___ Dataset records ___

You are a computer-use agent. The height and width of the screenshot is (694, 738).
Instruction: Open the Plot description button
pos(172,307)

___
___ Dataset records ___

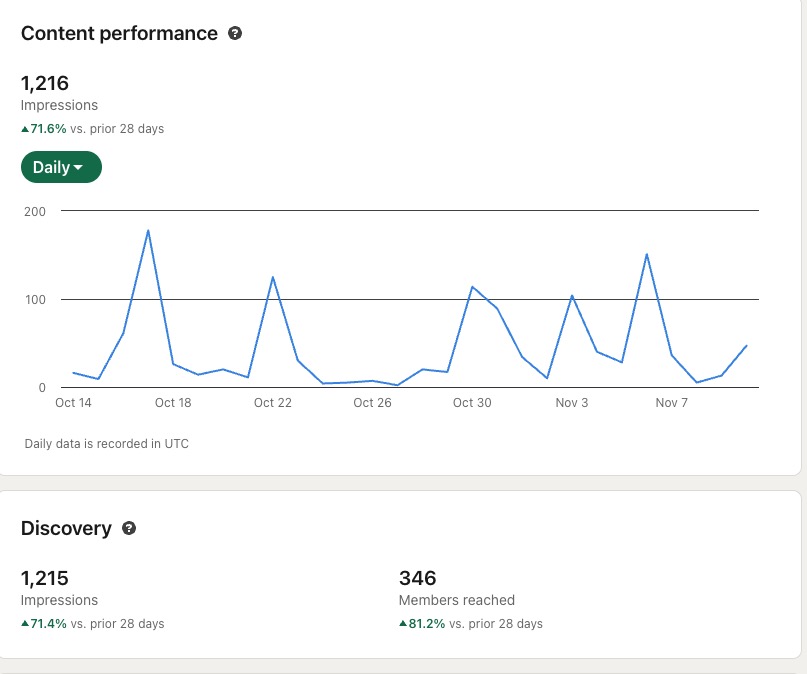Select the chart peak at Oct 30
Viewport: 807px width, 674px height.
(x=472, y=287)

___
___ Dataset records ___

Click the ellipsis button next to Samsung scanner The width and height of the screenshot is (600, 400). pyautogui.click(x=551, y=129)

___

§ **Exercise prompt**:
This exercise requires the lines of the entries containing the string "screenshot".

§ **Result of the exercise**:
You are a computer-use agent. The height and width of the screenshot is (694, 738).
Click the ellipsis button next to Samsung scanner The width and height of the screenshot is (600, 400). pyautogui.click(x=551, y=129)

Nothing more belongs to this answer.